Des organisation de lycéen ont décidé de bloquer plusieurs établissements à Paris pour protester contre les expulsions d’élèves étrangers. "Il n’est pas normal que la liberté d’étudier passe après les revendications d’une minorité". il serait sans doute bon de leur rappeler que le blocage d’un lycée est totalement illégal.
Ils prennent également cause pour Khatchik qui s'est fait arrêter le 19 septembre pour un flagrant délit de vol commis dans un magasin des Halles. Leurs demandes d'asile politique avait été rejetées en mars 2012, décision confirmée en janvier 2013 après un recours administratif.

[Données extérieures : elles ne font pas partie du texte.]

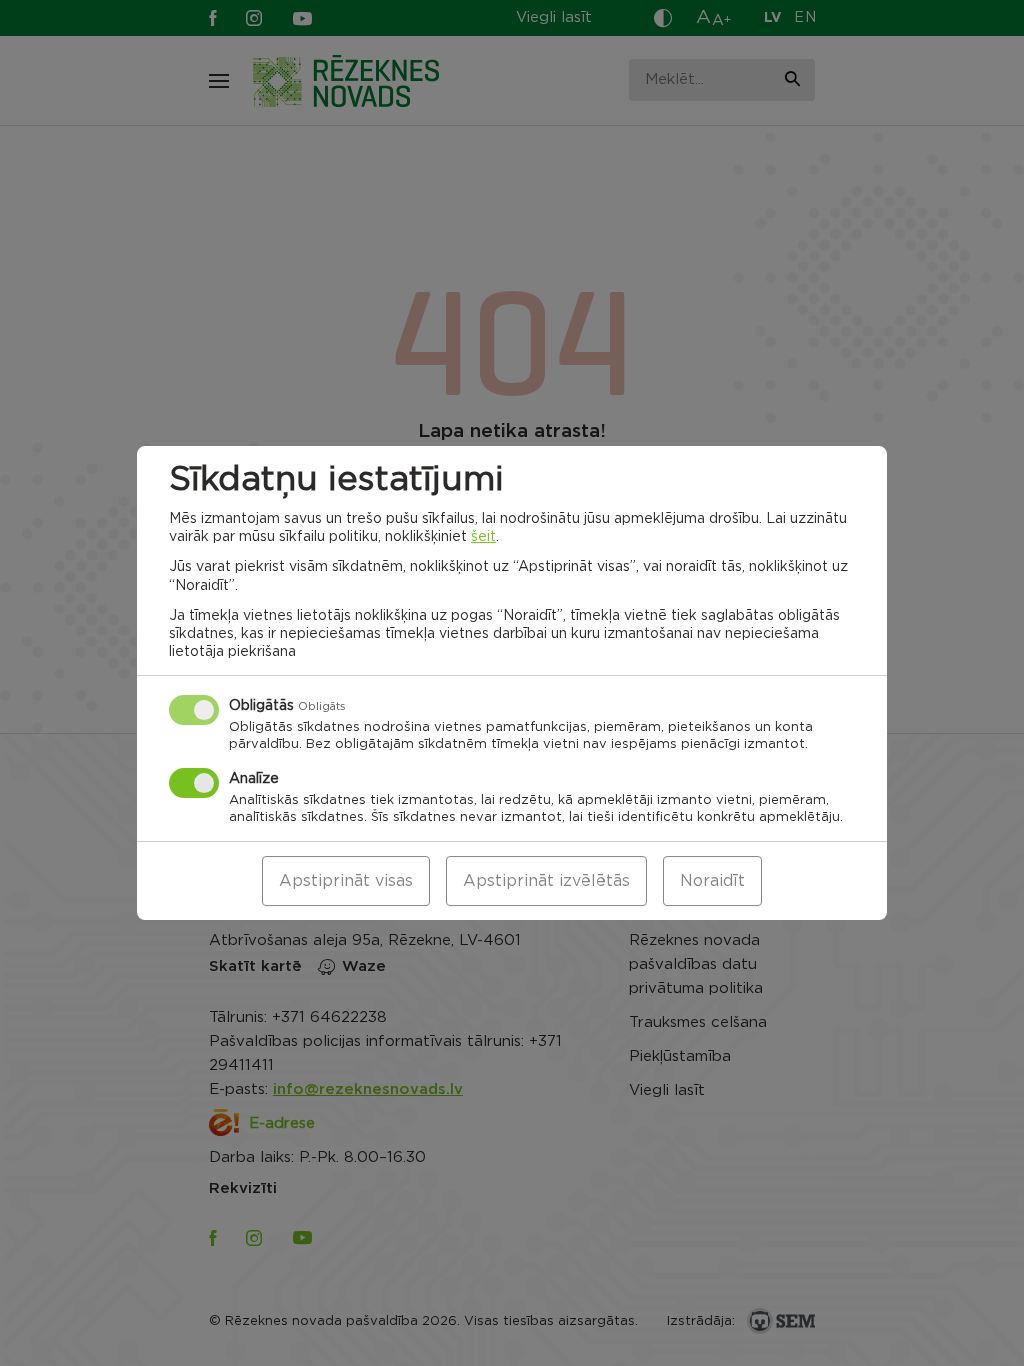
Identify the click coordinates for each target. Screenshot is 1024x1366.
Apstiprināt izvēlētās (546, 881)
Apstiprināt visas (346, 881)
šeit (483, 537)
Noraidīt (712, 881)
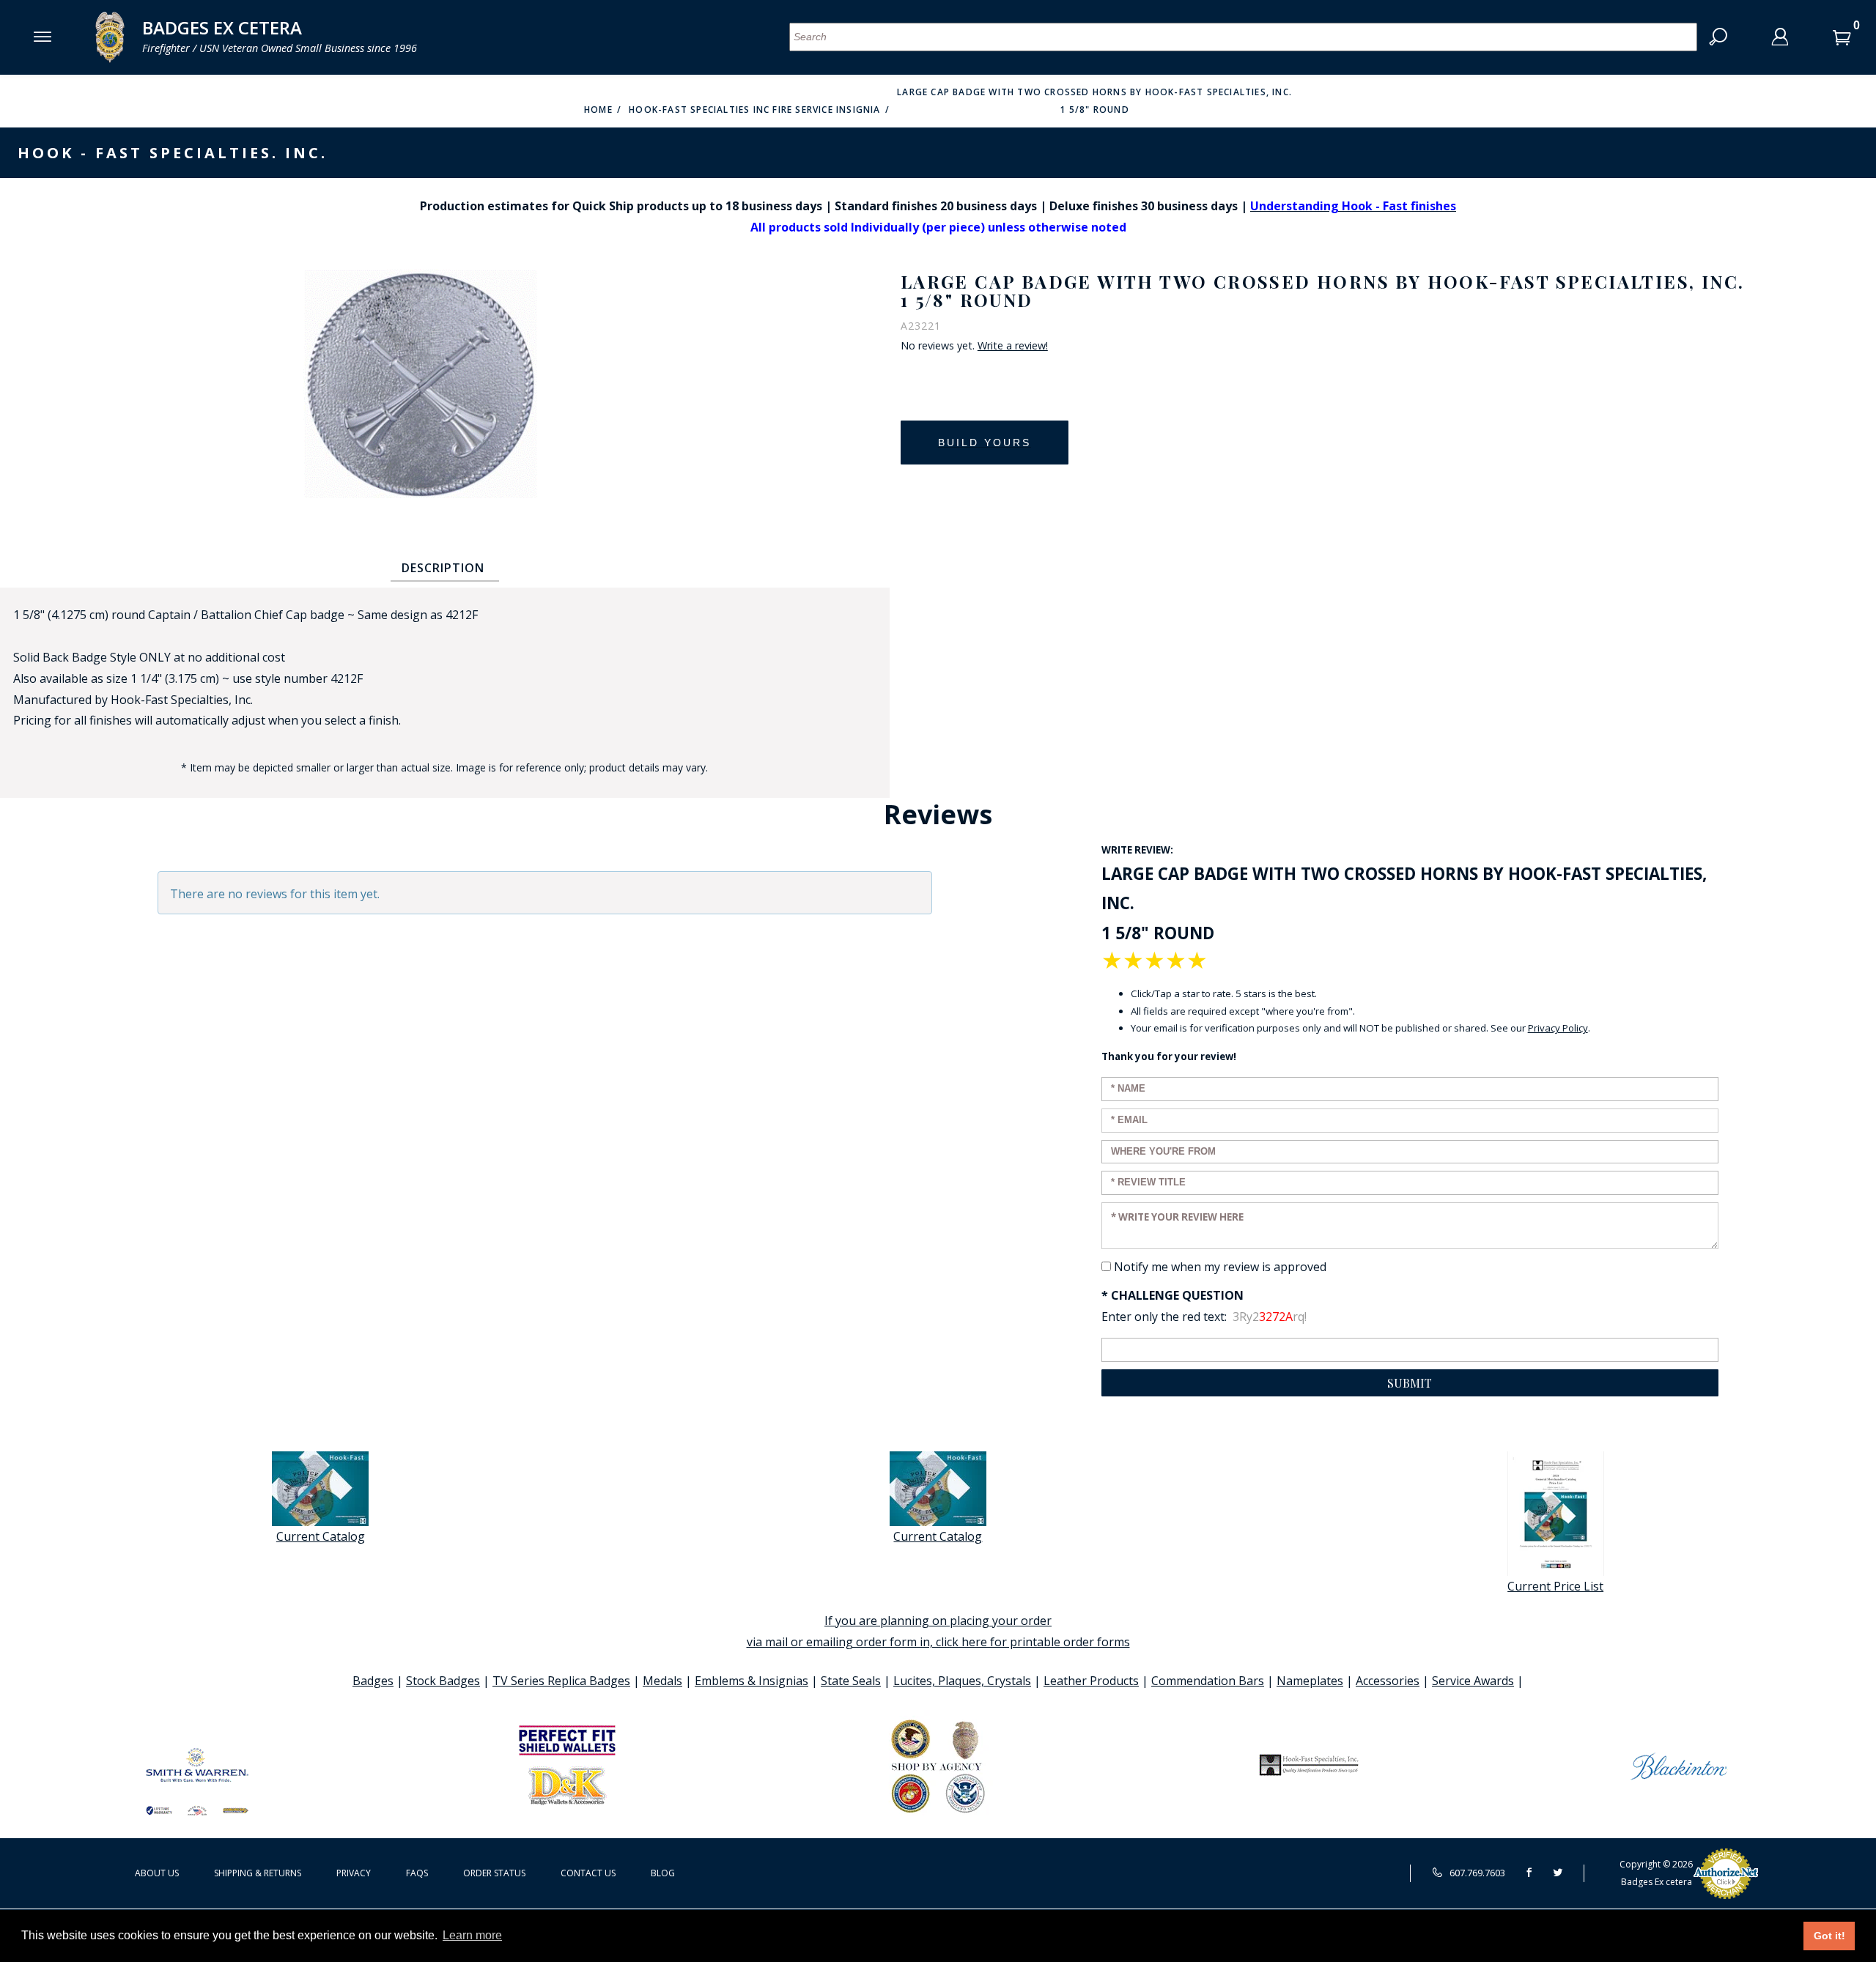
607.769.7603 (1476, 1872)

Suite a un contrôle d'identité il a été établit qu'il était clandestin et ils a donc été reconduit a la frontière dans le respect des loi en vigueur. Le député PS avait d'ailleurs tenté d'obtenir un passe droit afin de passer au dessus des juridictions en charge du dossier. Ce que demande Le député PS est tout simplement de ne pas faire appliquer la loi ainsi que des décisions de justice rendu par le tribunal administratif.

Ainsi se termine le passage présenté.